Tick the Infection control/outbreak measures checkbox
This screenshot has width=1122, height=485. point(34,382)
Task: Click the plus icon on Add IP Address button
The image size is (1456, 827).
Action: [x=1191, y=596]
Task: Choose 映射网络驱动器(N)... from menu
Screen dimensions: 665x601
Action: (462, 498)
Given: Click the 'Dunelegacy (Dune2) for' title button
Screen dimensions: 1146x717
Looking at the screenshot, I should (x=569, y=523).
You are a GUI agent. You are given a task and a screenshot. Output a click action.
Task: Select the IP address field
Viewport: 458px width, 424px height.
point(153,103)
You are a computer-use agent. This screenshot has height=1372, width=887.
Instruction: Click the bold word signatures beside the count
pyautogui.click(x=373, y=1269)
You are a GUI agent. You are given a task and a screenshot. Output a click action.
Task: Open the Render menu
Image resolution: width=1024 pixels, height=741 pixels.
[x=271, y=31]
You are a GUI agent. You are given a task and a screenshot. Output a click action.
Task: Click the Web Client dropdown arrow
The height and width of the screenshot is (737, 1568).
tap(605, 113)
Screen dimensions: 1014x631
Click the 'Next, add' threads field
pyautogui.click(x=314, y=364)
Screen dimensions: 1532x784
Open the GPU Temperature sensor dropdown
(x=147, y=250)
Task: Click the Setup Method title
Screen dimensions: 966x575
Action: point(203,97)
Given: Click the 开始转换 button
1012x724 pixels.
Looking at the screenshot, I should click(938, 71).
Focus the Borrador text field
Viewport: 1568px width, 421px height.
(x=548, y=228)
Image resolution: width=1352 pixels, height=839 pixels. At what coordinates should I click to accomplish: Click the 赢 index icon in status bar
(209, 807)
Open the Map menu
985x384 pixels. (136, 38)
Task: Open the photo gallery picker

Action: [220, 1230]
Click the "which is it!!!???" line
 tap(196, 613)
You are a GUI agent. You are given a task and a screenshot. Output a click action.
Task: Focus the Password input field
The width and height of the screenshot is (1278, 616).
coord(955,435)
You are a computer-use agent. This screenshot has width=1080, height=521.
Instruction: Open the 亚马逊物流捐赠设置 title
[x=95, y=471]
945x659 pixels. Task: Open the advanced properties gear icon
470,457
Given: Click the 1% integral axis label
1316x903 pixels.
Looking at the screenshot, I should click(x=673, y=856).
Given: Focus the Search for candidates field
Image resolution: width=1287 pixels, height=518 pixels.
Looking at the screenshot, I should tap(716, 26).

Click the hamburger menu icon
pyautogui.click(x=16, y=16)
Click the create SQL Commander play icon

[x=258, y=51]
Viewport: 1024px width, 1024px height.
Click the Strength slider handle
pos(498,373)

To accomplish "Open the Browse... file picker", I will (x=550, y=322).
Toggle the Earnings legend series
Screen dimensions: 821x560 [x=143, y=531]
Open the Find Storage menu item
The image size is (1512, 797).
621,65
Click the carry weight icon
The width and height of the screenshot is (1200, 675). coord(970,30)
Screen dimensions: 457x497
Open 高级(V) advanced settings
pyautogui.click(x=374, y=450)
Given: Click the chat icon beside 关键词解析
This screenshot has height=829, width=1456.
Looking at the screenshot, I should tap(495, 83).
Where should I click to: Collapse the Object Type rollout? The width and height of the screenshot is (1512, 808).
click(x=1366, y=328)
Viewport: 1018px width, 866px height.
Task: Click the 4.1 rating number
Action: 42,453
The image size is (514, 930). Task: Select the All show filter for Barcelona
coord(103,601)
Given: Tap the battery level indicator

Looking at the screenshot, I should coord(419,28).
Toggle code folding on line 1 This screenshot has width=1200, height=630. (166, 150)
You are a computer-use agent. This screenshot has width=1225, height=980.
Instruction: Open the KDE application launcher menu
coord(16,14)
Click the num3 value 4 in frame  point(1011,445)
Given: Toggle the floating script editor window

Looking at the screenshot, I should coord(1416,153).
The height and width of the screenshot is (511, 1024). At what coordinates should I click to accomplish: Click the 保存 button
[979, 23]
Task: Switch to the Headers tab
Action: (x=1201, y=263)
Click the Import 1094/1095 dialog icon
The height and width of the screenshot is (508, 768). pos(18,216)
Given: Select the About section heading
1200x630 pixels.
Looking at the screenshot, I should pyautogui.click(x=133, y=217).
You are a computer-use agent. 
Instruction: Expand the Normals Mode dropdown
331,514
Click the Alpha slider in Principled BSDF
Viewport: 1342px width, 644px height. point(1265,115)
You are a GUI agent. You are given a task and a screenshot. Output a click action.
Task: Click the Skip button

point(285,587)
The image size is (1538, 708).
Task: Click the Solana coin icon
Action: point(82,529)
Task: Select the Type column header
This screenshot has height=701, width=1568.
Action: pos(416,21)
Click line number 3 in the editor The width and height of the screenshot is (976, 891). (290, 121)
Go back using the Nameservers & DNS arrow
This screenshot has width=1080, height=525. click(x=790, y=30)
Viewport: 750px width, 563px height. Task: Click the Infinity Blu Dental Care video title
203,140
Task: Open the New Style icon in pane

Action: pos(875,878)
.....
Retype the entries exactly from the first line, stopping after the line with "has height=1372, width=887.".

• [WRITTEN SOLUTION]
Tick the Infection control/outbreak measures checkbox
This screenshot has width=1122, height=485. point(34,382)
Task: Click the plus icon on Add IP Address button
The image size is (1456, 827).
Action: [x=1191, y=596]
Task: Choose 映射网络驱动器(N)... from menu
Screen dimensions: 665x601
Action: (462, 498)
Given: Click the 'Dunelegacy (Dune2) for' title button
Screen dimensions: 1146x717
Looking at the screenshot, I should (x=569, y=523).
You are a GUI agent. You are given a task and a screenshot. Output a click action.
Task: Select the IP address field
Viewport: 458px width, 424px height.
point(153,103)
You are a computer-use agent. This screenshot has height=1372, width=887.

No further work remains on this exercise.